1. Series 2) is summable by the method \(R_\lambda(2,1)\) to \(f_1(x,y)\).
2. Series 3) is summable by the method \(R_\lambda(1,2)\) to \(f_2(x,y)\).
3. Series 4) is summable by the method \(R_\lambda(2,2)\) to \(f_3(x,y)\).
4. Series 5) is summable by the method \(R_2^*\) to \(f_4(x,y)\).

Theorem 5. The Fourier series of any summable function \(f(x,y)\) is summable by the method \(R_2^*\) almost everywhere on \(R\) to the value of this function.

Theorem 6. For every measurable and finite almost everywhere on \(R\) function \(f(x,y)\), there exists a double trigonometric series 1), summable by the method \(R(2,2)\) almost at every point to the value of the function \(f(x,y)\).

In the proofs of the theorems presented, various variants of the methods used in the works of N. N. Luzin (see (²), pp. 78, 236), I. Marcinkiewicz (³), N. K. Bari (⁴), and A. G. Dzhvarsheishvili (⁵) have been applied.

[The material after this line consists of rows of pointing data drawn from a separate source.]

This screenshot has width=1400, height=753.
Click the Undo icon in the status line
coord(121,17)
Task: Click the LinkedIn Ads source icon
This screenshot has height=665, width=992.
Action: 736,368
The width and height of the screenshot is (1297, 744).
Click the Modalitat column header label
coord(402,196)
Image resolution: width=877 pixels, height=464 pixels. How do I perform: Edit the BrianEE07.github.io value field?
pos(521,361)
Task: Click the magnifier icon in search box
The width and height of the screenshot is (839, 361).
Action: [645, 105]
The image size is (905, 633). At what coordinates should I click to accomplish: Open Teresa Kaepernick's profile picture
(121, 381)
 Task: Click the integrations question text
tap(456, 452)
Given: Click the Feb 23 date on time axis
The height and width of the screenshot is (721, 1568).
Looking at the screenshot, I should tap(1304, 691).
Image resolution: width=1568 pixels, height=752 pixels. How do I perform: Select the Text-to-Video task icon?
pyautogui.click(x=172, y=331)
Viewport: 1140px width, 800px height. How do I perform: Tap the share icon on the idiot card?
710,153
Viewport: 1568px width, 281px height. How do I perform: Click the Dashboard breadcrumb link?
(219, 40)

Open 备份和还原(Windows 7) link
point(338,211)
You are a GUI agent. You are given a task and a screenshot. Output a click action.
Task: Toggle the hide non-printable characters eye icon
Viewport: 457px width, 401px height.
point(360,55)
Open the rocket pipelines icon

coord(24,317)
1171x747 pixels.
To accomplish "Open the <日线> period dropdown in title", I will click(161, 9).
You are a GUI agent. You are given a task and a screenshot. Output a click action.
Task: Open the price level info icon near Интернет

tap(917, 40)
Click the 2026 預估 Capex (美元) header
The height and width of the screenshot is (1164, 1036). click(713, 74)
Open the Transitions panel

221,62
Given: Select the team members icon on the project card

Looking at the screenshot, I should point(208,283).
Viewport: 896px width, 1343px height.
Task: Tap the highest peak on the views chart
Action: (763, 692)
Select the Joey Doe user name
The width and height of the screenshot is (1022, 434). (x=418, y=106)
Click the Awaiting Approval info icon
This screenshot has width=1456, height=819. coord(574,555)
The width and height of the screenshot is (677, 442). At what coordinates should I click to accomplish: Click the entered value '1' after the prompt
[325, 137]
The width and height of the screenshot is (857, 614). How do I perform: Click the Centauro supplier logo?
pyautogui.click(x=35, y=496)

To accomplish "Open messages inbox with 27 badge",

In conclusion, the author considers it his pleasant duty to express gratitude to Prof. A. G. Dzhvarsheishvili for the attention shown to the present work.

Georgian Polytechnic Institute
named after V. I. Lenin
Tbilisi

Received
13 V 1970

REFERENCES

¹ W. Rudin, Trans. Am. Math. Soc., 68, 289 (1950).
² N. N. Luzin, Integral and Trigonometric Series, Moscow–Leningrad, 1951.
³ J. Marcinkiewicz, Fundament. Math., 24, 305 (1935).
⁴ N. K. Bari, Mathematical Collection, 31 (73), 687 (1952).
⁵ A. G. Dzhvarsheishvili, Proceedings of the Tbilisi Mathematical Institute, Academy of Sciences of the Georgian SSR, 34, 21 (1968).